EXERCISE PASSAGE
As employers are in control of the workplace and workplaces can have significant risks to health and safety, employers are required to organise their workplace and their work systems to ensure people at work are not put in harm’s way.

Occupational Health and Safety

Occupational Health and Safety, or OHS/WHS, is an essential component of the management system in any workplace. Not only is it required by law, it is simply the “right” thing to do to protect the health and safety of people working for you. Based originally on common law “duty of care”, and now enshrined in statutory legislation and numerous regulations, it is a legal obligation for employers to provide a healthy and safe work environment.

Australian state and territory OHS/WHS Acts set out the requirements for creating a safe and healthy working environment while OHS/WHS regulations explain the duties of particular groups of people in controlling the risks associated with specific hazards. Both Acts and regulations are legally enforceable. Codes of Practice provide advice on how to meet regulatory requirements and as such, are not legally enforceable, but they can be used in courts as evidence that legal requirements have or have not been met.

State and territory OHS/WHS regulations under the relevant OHS/WHS Acts generally impose duty of care obligations on an employer to:

  • Identify foreseeable hazards that may arise in the workplace
  • Assess the risks of those hazards
  • Eliminate the risks or, if not reasonably practicable to do so, to control the risks
  • Monitor and review risk assessments and control measures
  • Obtain sufficient information to fulfil legislative requirements
  • Provide OHS/WHS information, instruction & training to employees
  • Provide supervision
  • Provide for emergencies
  • Provide and maintain amenities
  • Provide first aid facilities and personnel
  • Consult with employees to enable them to contribute to the making of decisions affecting their health, safety and welfare at work.

State and territory OHS/WHS Acts, Regulations and Codes of Practice can be accessed through Safe Work Australia.

Duty of Care and Occupational Diving

Diving is universally recognised as a high hazard and high risk activity – inherently dangerous, and with a disproportionate number of fatalities per person employed compared to the general workplace. However, with the implementation of well developed systems of work, procedures and practices, Australian construction diving is one of the safest in the world.

In the occupational diving industry it is the employer’s responsibility to ensure the employee (diver or supervisor):

  • Holds a valid certificate of medical fitness to dive (not required by dive supervisors).
  • Holds an approved qualification i.e. ADAS certification or other approved qualification. An employer should sight the original certificate to eliminate forgery through photocopies.
  • Is competent to safely undertake the proposed work.
  • Are provided with supervision by a competent person (applicable to divers only).

An ADAS certification is an approved diving or supervision qualification in accordance with the competencies contained in Australian Standards 2815, ensuring a diver or supervisor is competent and safe to work at the time the qualification is awarded. The rigorous quality-controlled nature of ADAS certification offers a high degree of certainty as to a diver or supervisor’s competency and helps employers meet their legislated and common law duty-of-care requirements.

Regulatory authorities are given significant powers of inspection and prosecution, and there is a potential financial impact of breaching your duty of care. If you have any queries about your duty of care requirements contact your state or territory OHS inspector.

THE PROBLEM
Rewrite the workplace safety text from the words "An ADAS certification" through "law duty-of-care requirements.", substituting "strict" for "rigorous".

SUPPLIED MATERIAL
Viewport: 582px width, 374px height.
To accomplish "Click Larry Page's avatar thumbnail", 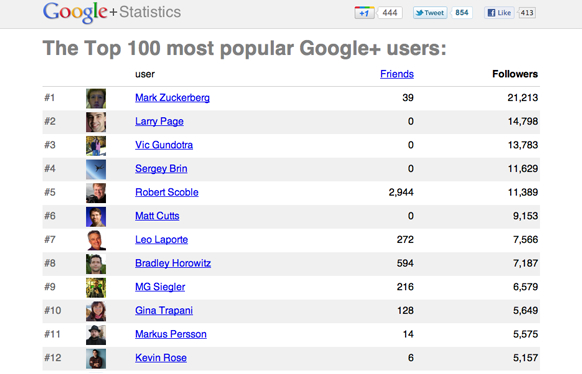I will point(96,122).
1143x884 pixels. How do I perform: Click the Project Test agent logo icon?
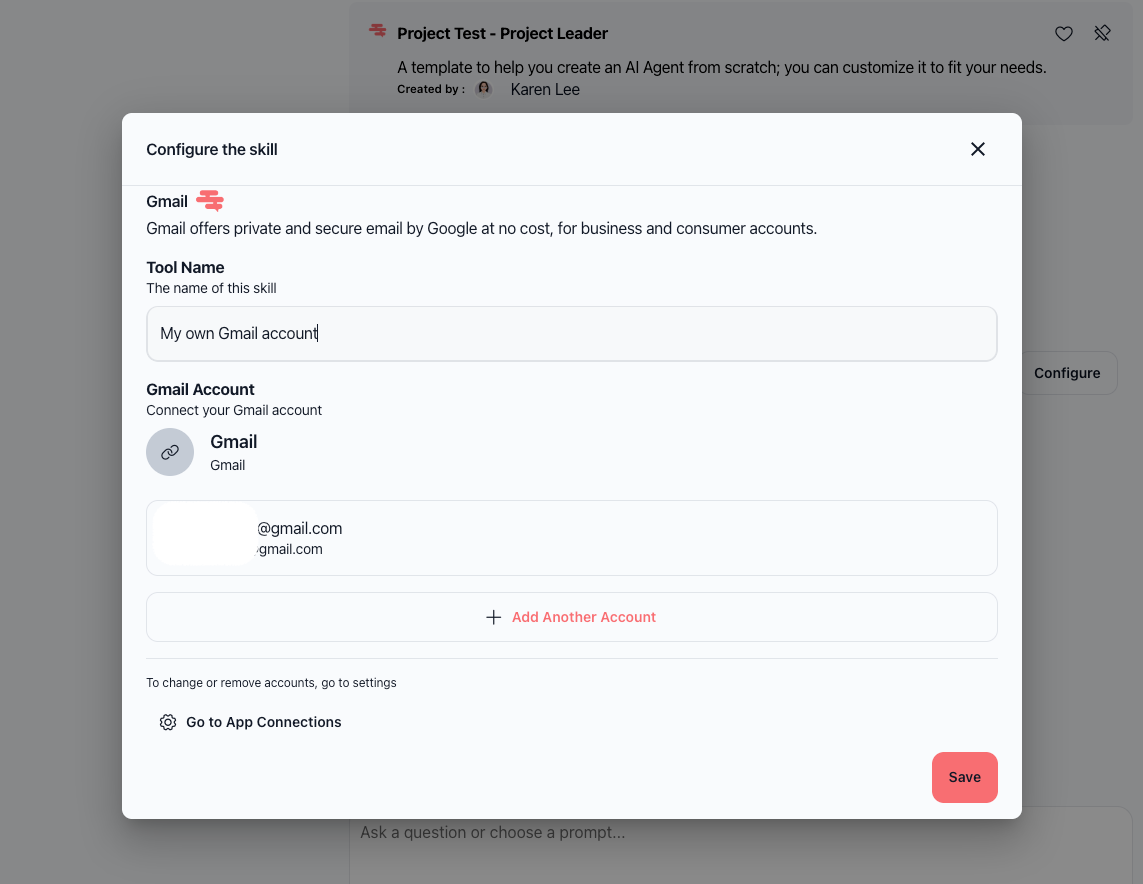point(378,30)
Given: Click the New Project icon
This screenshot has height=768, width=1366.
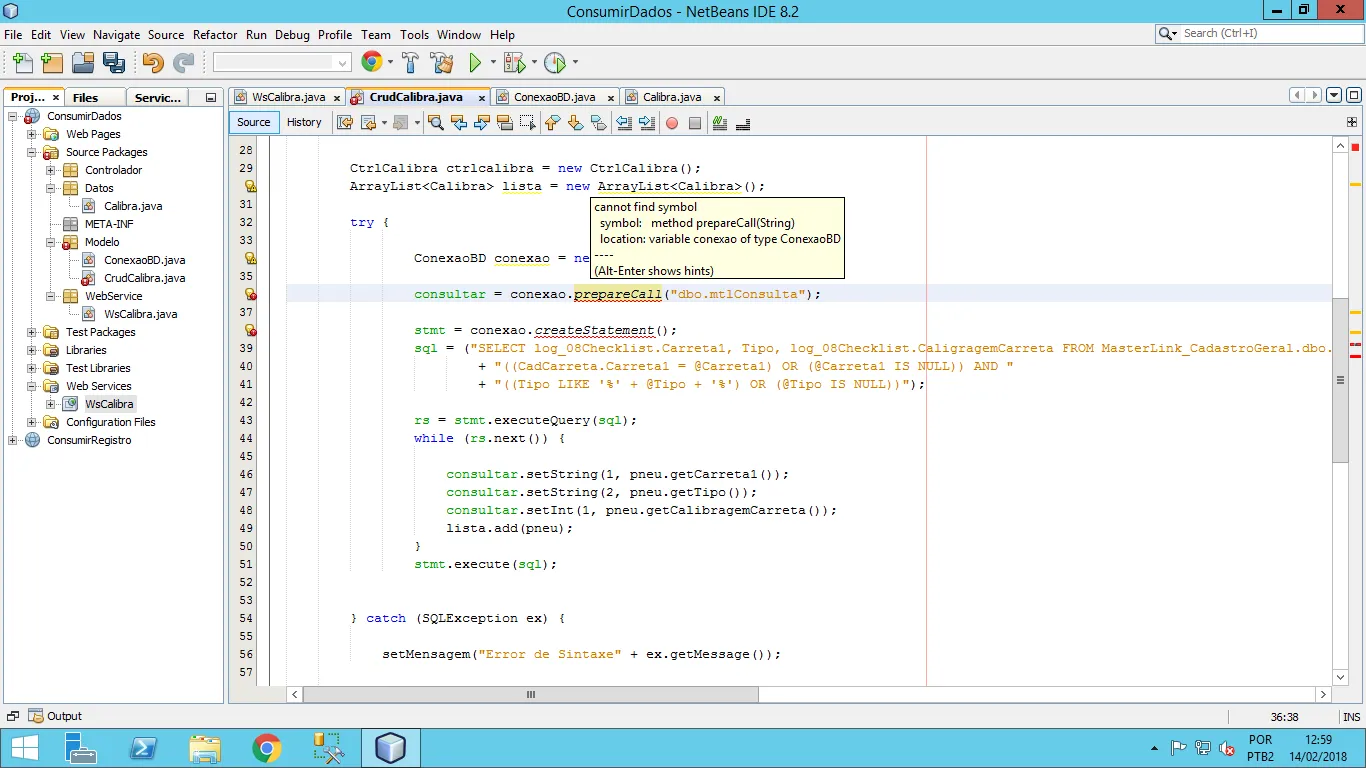Looking at the screenshot, I should (52, 63).
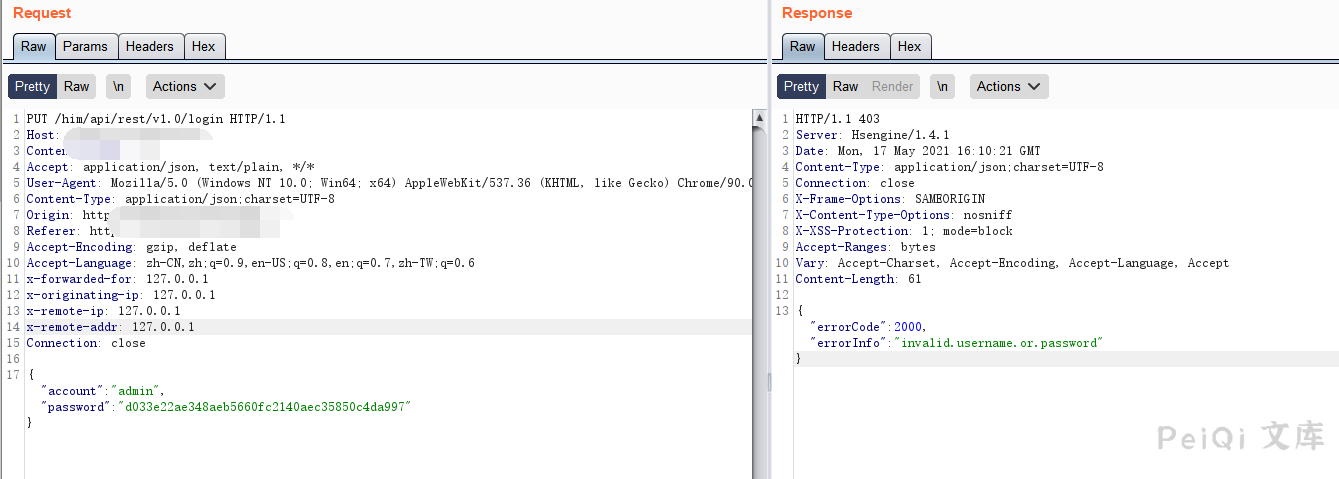Select the top-level Raw tab in Request
This screenshot has width=1339, height=479.
(34, 47)

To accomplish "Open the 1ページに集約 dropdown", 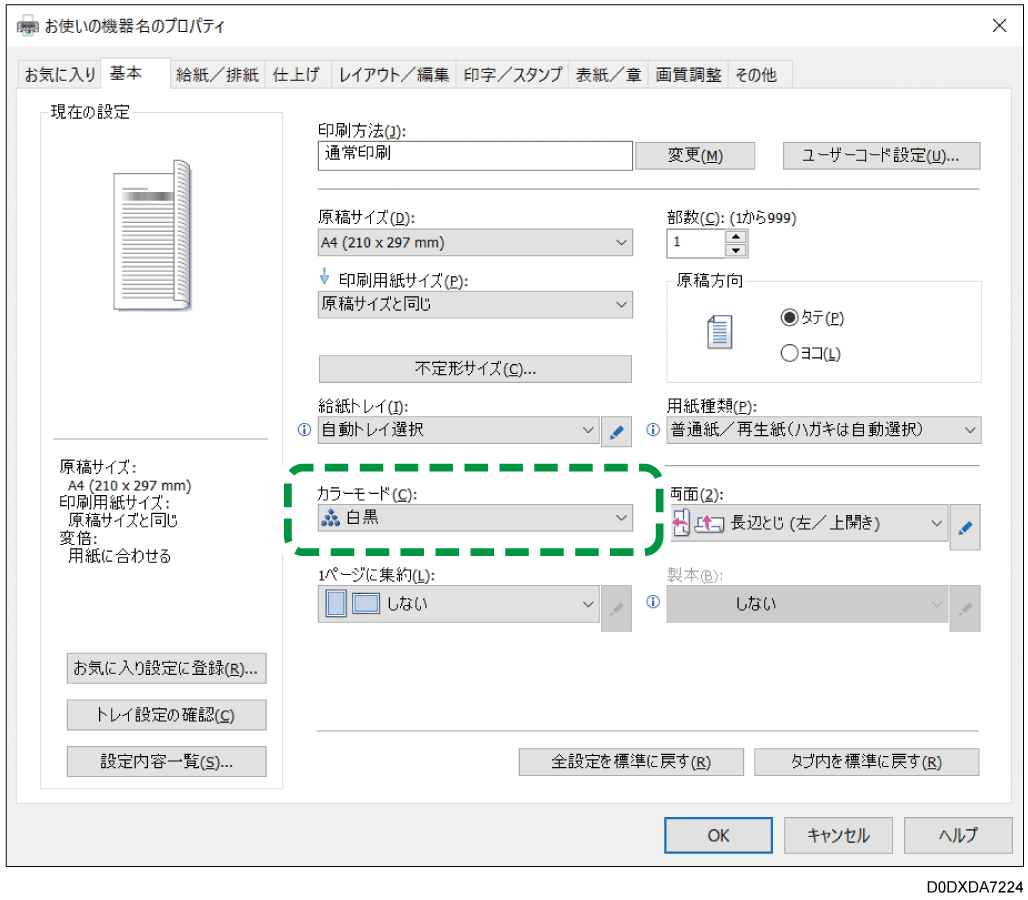I will click(x=459, y=604).
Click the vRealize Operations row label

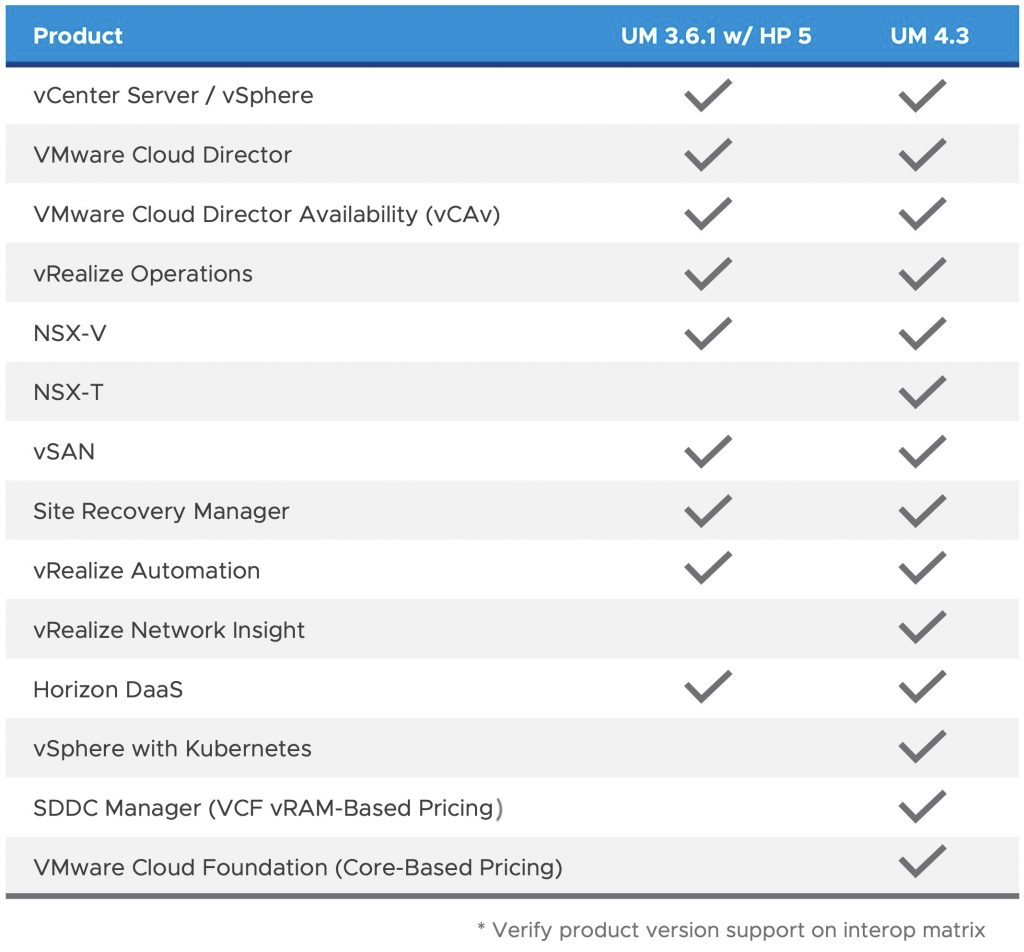(x=143, y=274)
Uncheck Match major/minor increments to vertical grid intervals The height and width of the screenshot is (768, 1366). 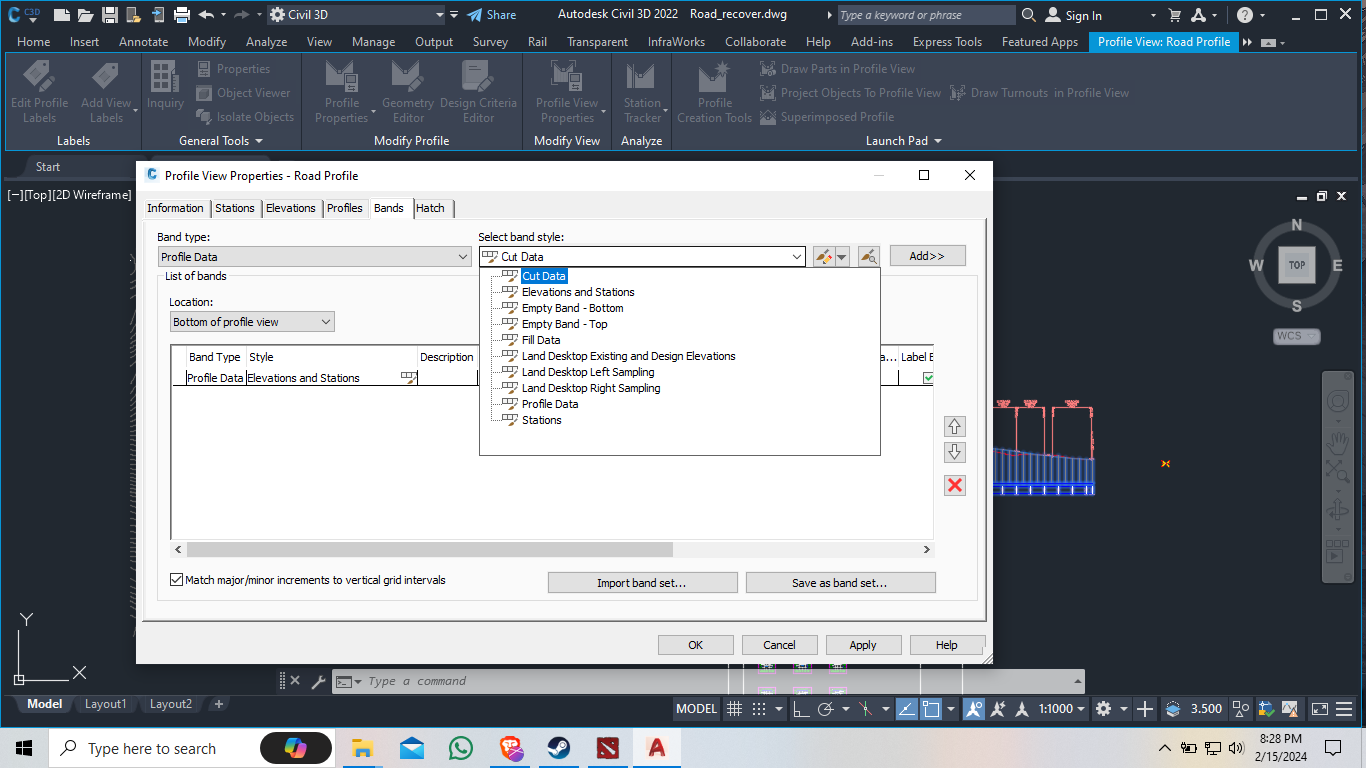176,579
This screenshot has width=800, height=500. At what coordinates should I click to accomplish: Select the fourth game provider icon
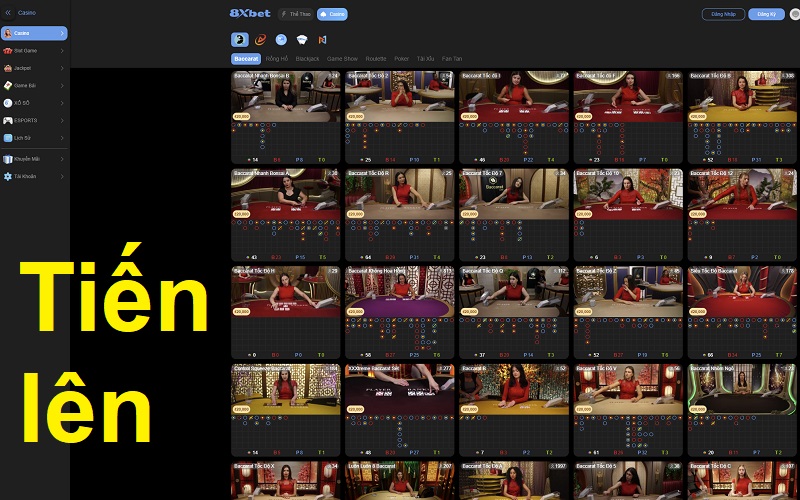coord(302,39)
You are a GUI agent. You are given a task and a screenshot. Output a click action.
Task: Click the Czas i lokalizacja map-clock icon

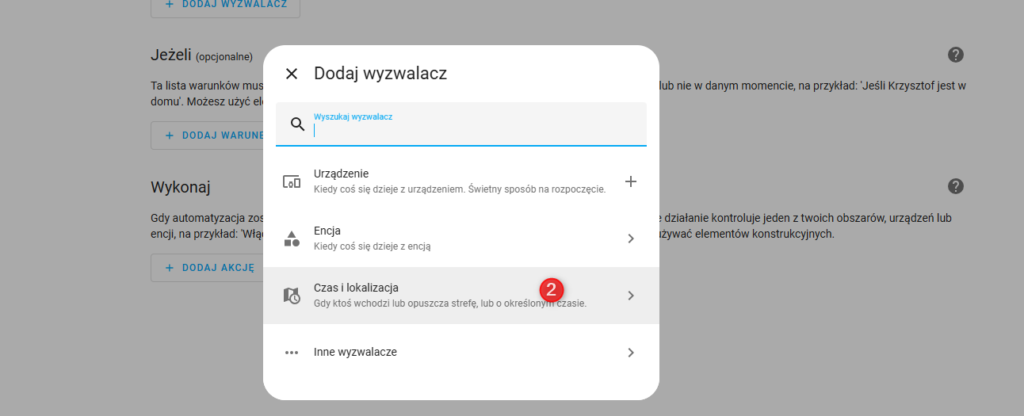point(292,295)
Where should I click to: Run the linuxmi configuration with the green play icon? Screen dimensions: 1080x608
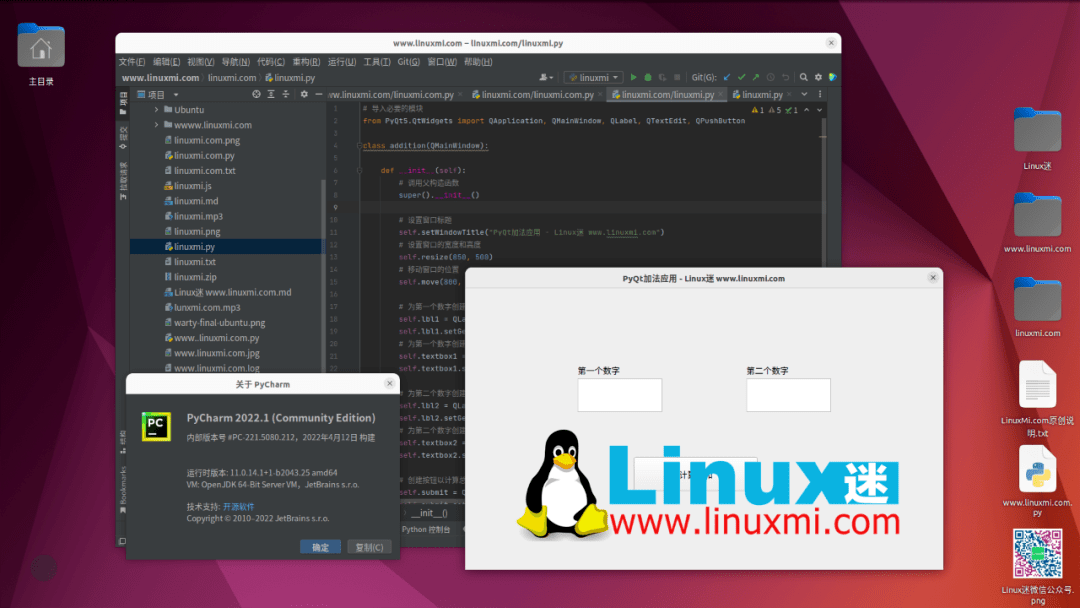coord(634,77)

RESULT FOR THIS EXERCISE
An ADAS certification is an approved diving or supervision qualification in accordance with the competencies contained in Australian Standards 2815, ensuring a diver or supervisor is competent and safe to work at the time the qualification is awarded. The strict quality-controlled nature of ADAS certification offers a high degree of certainty as to a diver or supervisor’s competency and helps employers meet their legislated and common law duty-of-care requirements.